Le Roman de Violette, Bandeau de début de chapitre
Le Roman de Violette, Bandeau de début de chapitre


CHAPITRE III



C hère enfant, c’était en effet la nature et une nature adorable qui parlait en elle.

J’avais dans ma bibliothèque une collection d’excellents livres ; elle avait lu toute la journée.

— T’es-tu ennuyée ? lui demandai-je.

— De toi, oui ; de moi, non.

— Qu’as-tu lu ?

— J’ai lu Valentine.

— Alors, cela ne m’étonne pas, lui répondis-je. Tu sais que c’est un chef-d’œuvre, tout simplement !

— Non, je ne sais pas ; mais je sais que j’ai beaucoup pleuré.

Je sonnai : madame Léonie entra.

— Préparez-nous le thé ; lui dis-je.

Puis à Violette.

— Aimes-tu le thé ?

— Je ne sais pas, je n’en ai jamais bu.

Léonie avait dressé une petite table ; mis dessus un tapis de Turquie, deux fines tasses de porcelaine et un sucrier du Japon.

La crême était dans un petit pot de métal pareil à celui de la théière.

La femme de chambre nous apporta le thé tout préparé dans la théière et de l’eau bouillante dans un savonnier en argent.

— As-tu encore besoin de Léonie ? demandai-je à Violette.

— Pourquoi faire ?

— Pour te déshabiller.

— Oh ! dit-elle, en dénouant sa cordelière, je n’ai que ma robe de chambre et ma chemise.

— Alors nous pouvons la renvoyer ?

— Je crois bien.

— Cela fait que personne ne nous dérangera plus. Et comme elle était sortie, j’allai fermer la porte à clef.

— Alors tu restes, toi ?

— Si tu le permets.

— Toute la nuit ?

— Toute la nuit.

— Ah, quel bonheur ! Alors nous allons nous coucher ensemble comme deux bonnes amies ?

— Exactement. Est-ce que tu as couché quelquefois avec de bonnes amies ?

— À la pension, quand j’étais toute petite, pas depuis ; excepté une fois ou deux quand j’ai couché chez ma sœur.

— Et que faisais-tu quand tu étais couchée avec ta sœur ?

— Je lui disais bonsoir, je l’embrassais et nous nous endormions.

— C’est tout ?

— Oui, tout.

— Et si nous étions couchés ensemble, crois-tu que ce serait tout ?

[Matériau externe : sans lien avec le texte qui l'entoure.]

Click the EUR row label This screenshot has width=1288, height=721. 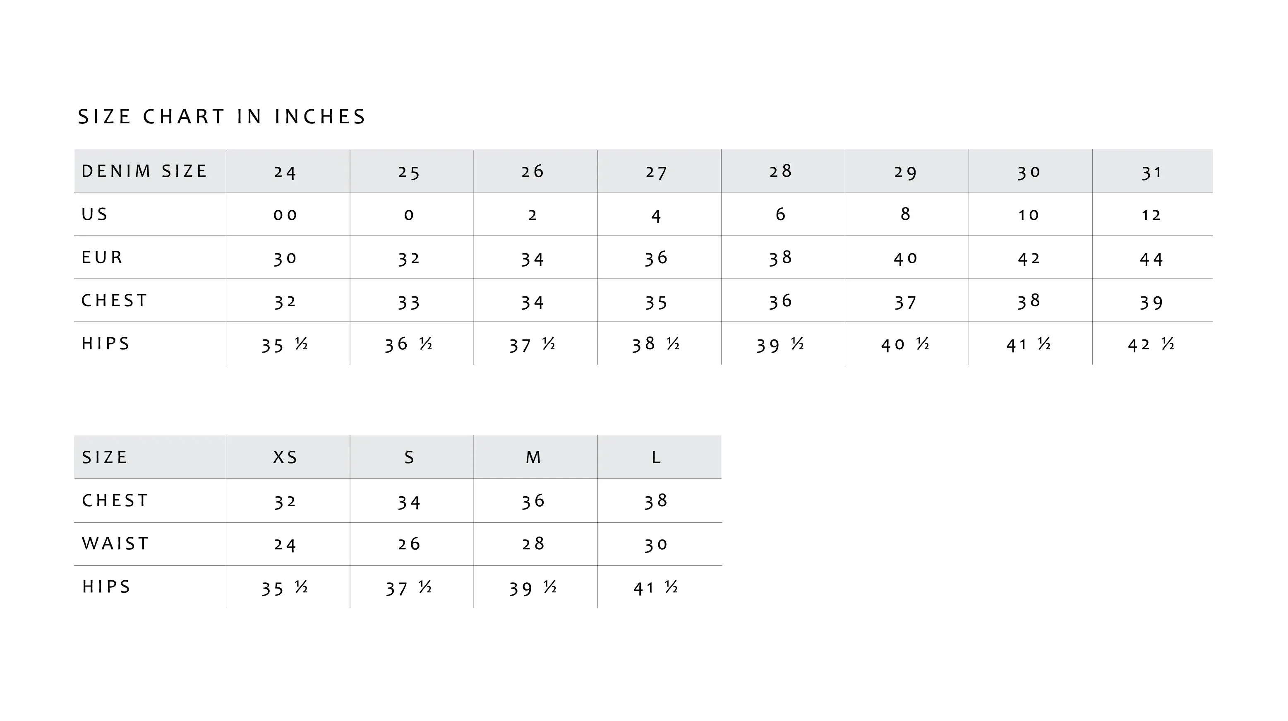point(102,257)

— Je ne sais pas, mais il me semble que non.

— Mais, alors que ferions-nous ?

Elle haussa les épaules.

— Peut-être, ce que tu m’as fait ce matin, dit-elle en se jetant à mon cou.

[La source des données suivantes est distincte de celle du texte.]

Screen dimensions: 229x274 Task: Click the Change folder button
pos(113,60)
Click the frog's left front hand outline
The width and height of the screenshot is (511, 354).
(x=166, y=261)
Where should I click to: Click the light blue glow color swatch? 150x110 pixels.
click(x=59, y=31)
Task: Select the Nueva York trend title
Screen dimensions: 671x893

Je la pris dans mes bras, je l’assis sur mes genoux ; je lui versai une tasse de thé, j’y laissai tomber quelques gouttes de crème, le sucrai, puis je la lui fis boire.

— Aimes-tu cela, lui demandai-je ?

Elle fit un petit signe de tête qui ne trahissait pas l’enthousiasme. C’est bon, dit-elle, mais…

— Mais ?

— J’aime mieux le lait pur, le lait chaud, mousseux, sortant du pis de la vache.

Son indifférence pour le thé ne m’étonnait pas, j’ai toujours remarqué qu’il y avait dans la liqueur chinoise une saveur aristocratique qui n’allait pas aux palais plébéiens.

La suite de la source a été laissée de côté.